En vogue durant toute la décennie 2000, le crossover (ou mashup) consiste en une sorte de collage à partir de 2 morceaux (ou plus) – si possible éloignés musicalement.

Le genre a donné lieu à des réussites admirables, à des belles tentatives ou à des résultats mitigés. Citons, pêle-mêle le « Bootlegger Rhapsody » (rencontre des Ramones, de Jim Morrison et de Trent Reznor sur l’instru de « Bohemian Rhapsody » ; plusieurs autres mashups sont disponibles sur cette page), le crossover de Noir Désir et The Doors (« Le Vent l’emportera » / « Riders On the Storm ») ou les plus improbables crossover de Destiny’s Child et Godflesh ou de Nirvana et Lady Gaga

Surfant sur cette tendance, le duo belge 2 Many DJ’s a connu un grand succès. Le Grey Album mixé par Danger Mouse (soit la rencontre du White Album des Beatles et du Black Album de Jay-Z) a joui également d’une forte réputation, bien que pour des raisons de droits, le disque n’a pu être édité. Dans un autre registre (qui n’est plus celui du mix), le groupe Beatallica, basé sur la rencontre des Beatles et de Metallica, s’est également fait une petite réputation.
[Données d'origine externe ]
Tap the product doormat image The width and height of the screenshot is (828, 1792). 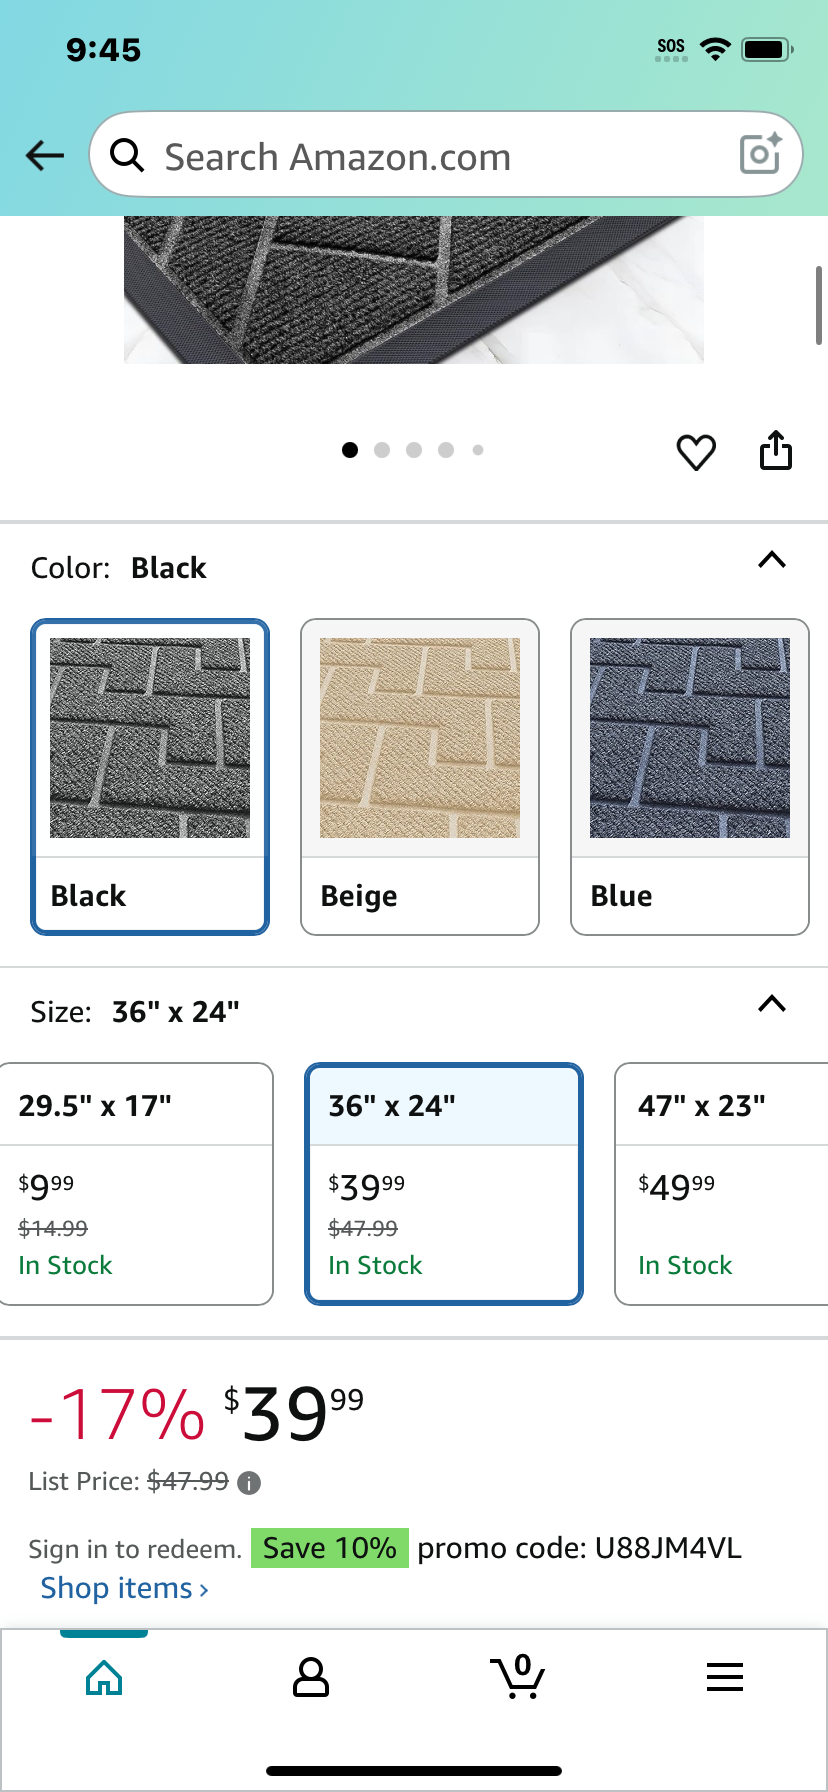click(x=414, y=289)
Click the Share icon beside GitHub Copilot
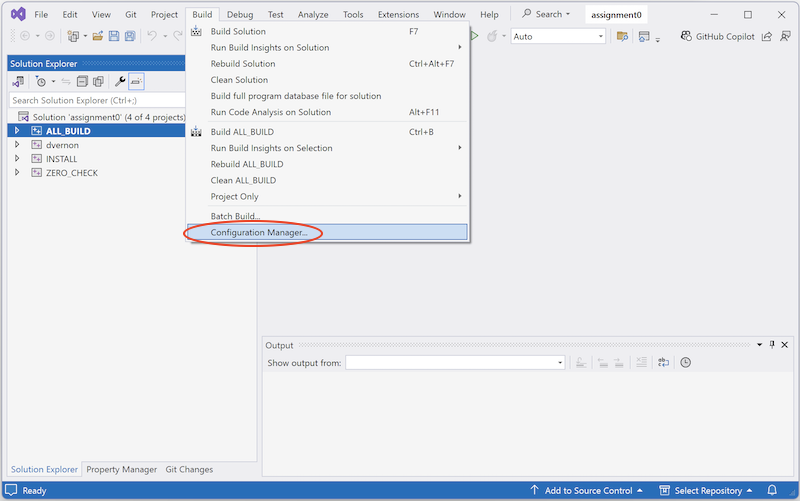This screenshot has height=501, width=800. 766,36
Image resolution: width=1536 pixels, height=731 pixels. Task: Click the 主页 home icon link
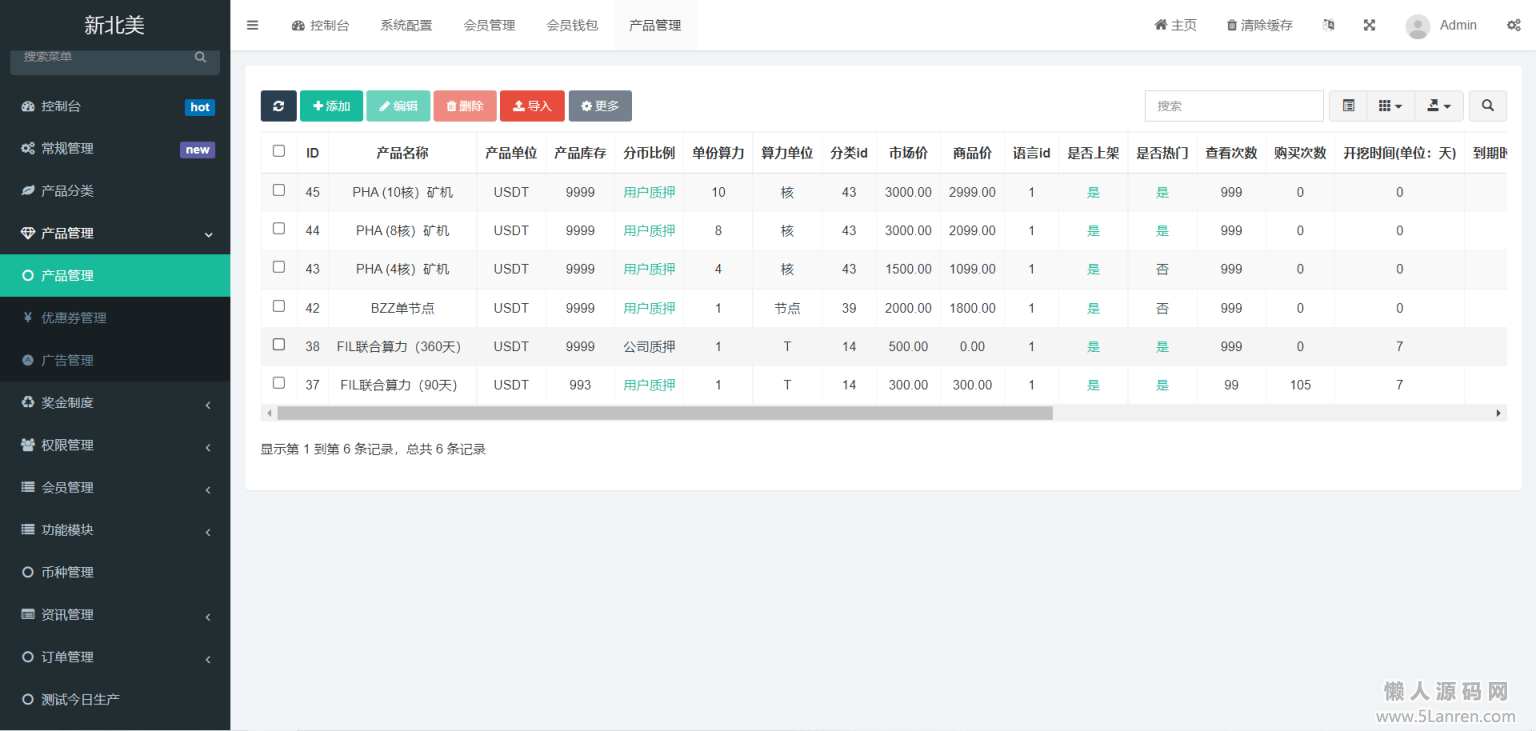[x=1175, y=25]
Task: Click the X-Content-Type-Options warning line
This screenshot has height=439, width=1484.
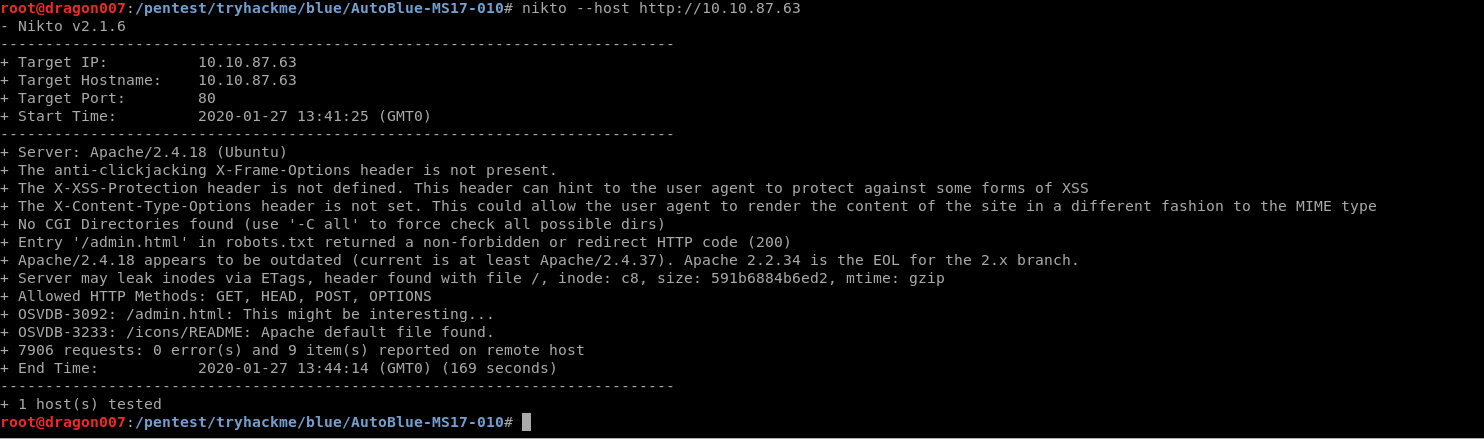Action: (x=688, y=206)
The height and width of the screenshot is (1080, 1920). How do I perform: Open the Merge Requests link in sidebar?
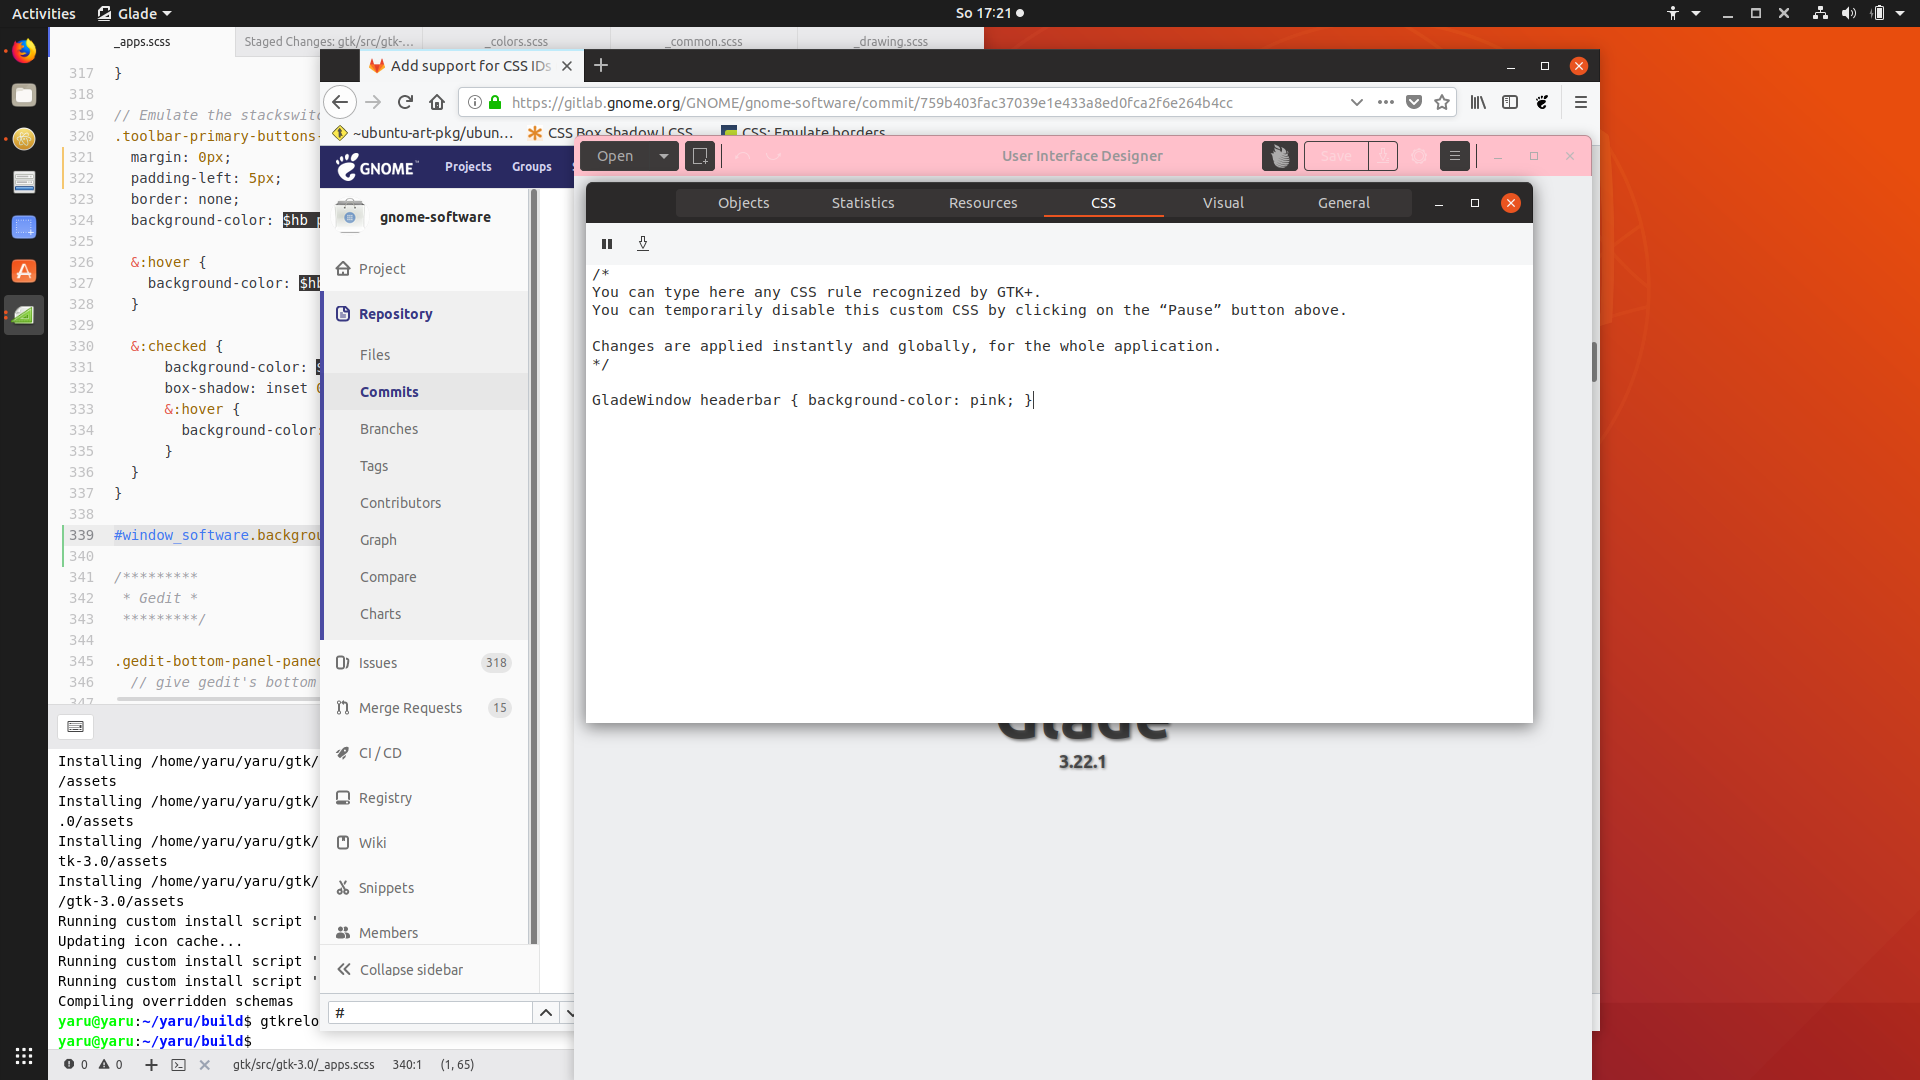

Depuis quelques jours, un dossier zippé contenant 27 titres est disponible. Il s’agit d’un album intitulé Enter the Magical Mystery Chambers, d’après The Magical Mystery Tour des Beatles et Enter the Wu Tang Clan – 36 Chambers du Wu Tang Clan. Les morceaux ne sont pas exclusivement issues de ces deux albums, mais du répertoire élargi des dieux de la pop et du crew nouillorcais. La réussite est assez renversante. L’excellence du mix – qui est souvent le problème dans ce « genre » – de Tom Caruana (du label Tea Sea Records, membre de Son of Sam) étonne : le naturel avec lequel les flows se pose sur les instrus donne l’impression d’écouter un album original.

Les Beatles ne sont pas seulement banalement samplés, mais ici la ligne mélodique du « Can’t Buy Me Love » reprise au xylophone synthétique, là un refrain est repris par une chanteuse soul, ailleurs tel sample truqué s’intègre à merveille. L’usage des samples ne se borne d’ailleurs pas qu’à des loops ; apparaissent en fond sonore des arrangements de cordes ou de sitar ; il ne se borne non plus qu’à la musique, puisque des extraits d’interviews (des musiciens, des fans) rythment l’album.

Brillant. Vraiment brillant. Une des meilleures surprises musicales de ce début d’année 2010. Du bonheur pour les oreilles. Et du très inattendu, car qui aurait jamais rêvé à la rencontre fortuite sur une table de mixage de John Lennon et du berserk Ol’ Dirty Bastard ?

Pour le téléchargement de l’ensemble de l’album zippé, ça se passe par ici.
Pour l’écoute libre et le téléchargement titre par tire, c’est par là.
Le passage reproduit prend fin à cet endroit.